After reading through, I pursed and asked myself: Where has that spirit of bravery gone to in our youths? I couldn’t help it but nod my head in pity for this age bracket and ask more questions like where did we get it wrong? Why can’t we dare like our fathers when they were our age? We are too carried away with the fear of the unknown, which has caused us to remain where we are. The popular sage; we are the leaders of tomorrow has become a normal lyrics and no one bothers to dare to step into the fore as a leader.
It is very sad to note that instead of daring, this age bracket has been bewildered with too much religious beliefs which are hardly reflected in their actions. The hours of thinking to make positive change, a couple of them are seated under the ministration of another fellow who cajoles them with sweet words of attaining greatness effortlessly. Instead of daring, we now hide under the cloak of very positive statements like “God will do it for me, God’s time is the best, I am the head and not the tail, I am not cut out to suffer, sorrow is not my portion, etc.” These are the unpalatable words they spit every moment.
I do not dispute the fact that God has the ability to make our wishes come to pass but one singular fact I know and I remember always is that part of the Holy Bible in Deuteronomy 30:9 which says: “The Lord your God will make you most prosperous in all the work of your hands …” Our religious beliefs and pretentious practices of the religions have truly affected our thinking, limiting us to think within the box and continually repeat the same strategy which has not enabled us to take a single step forward.

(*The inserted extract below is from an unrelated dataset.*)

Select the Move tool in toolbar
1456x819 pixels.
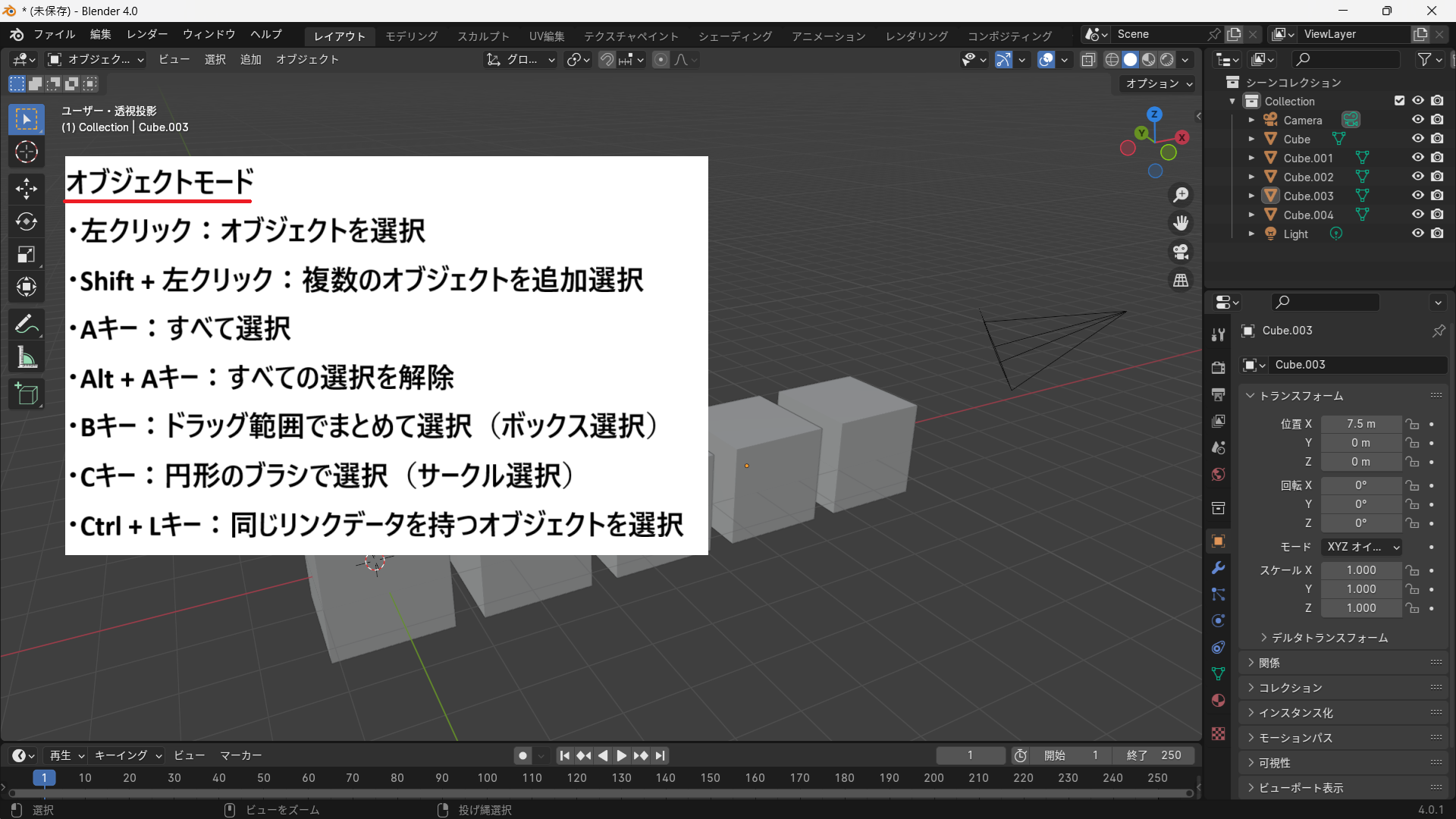point(27,188)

The principle of pragmatism has been thrown into the air that we now dwell more on theory. We read works of great men on the pages of newspapers, magazines and motivational books; listen to and watch motivational CDs yet this age bracket is yet to be motivated to dare. We are yet to manifest the inspiration we get from the various materials we have read and listened to.

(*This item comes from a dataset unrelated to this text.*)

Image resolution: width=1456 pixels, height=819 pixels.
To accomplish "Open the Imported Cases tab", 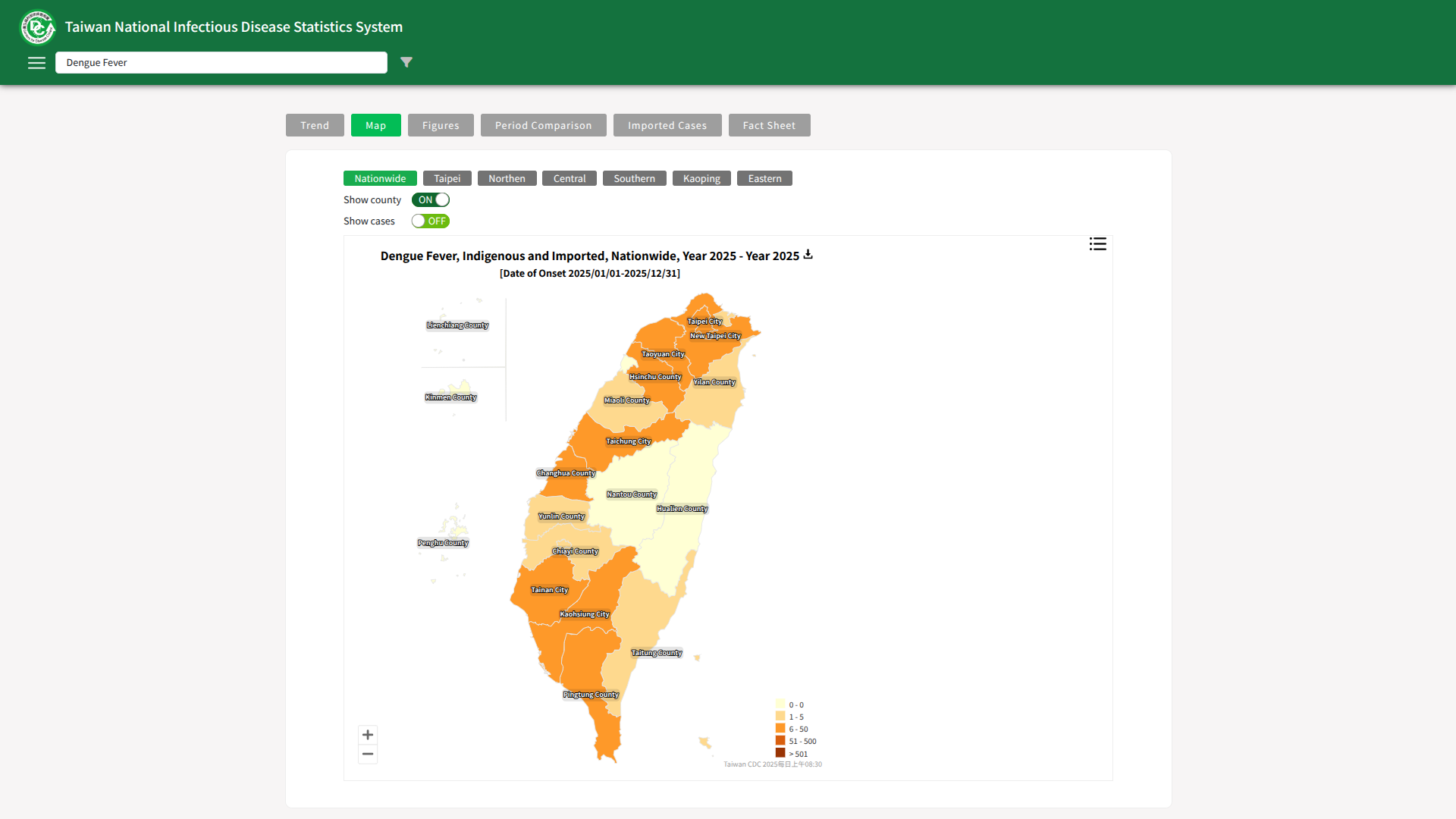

While not undermining the efforts of these books and their likes because they impact transferable skills such as computer and ICT; leadership and project management; team-work, communication, negotiation and mediation; and administrable skills, which are key to building daring mind; the bottom-line is that every young Nigerian has to wake up from slumber and take hold of the future which is now. Time is running out, children are growing and getting wiser, the youth must realise that there is no more time for frivolities.
As much as mentorship is key to breeding bold minds, I have observed that there is a shortfall of mentors but we can’t fold our arms and watch helplessly like sheep without shepherds. We have got to motivate ourselves to make this country work. Many young adults are in dire need of mentors and role models who would remind them that hard work pays ultimately and daring by taking the bull by the horns is a strategy to key development. This is the time to act; the destiny of our unborn children is right in our hands. The time to lead is now; the time to act is now. We are aging by the seconds and we cannot continue to hear we are the leaders of tomorrow when actually the ‘tomorrow’ has long been at hand.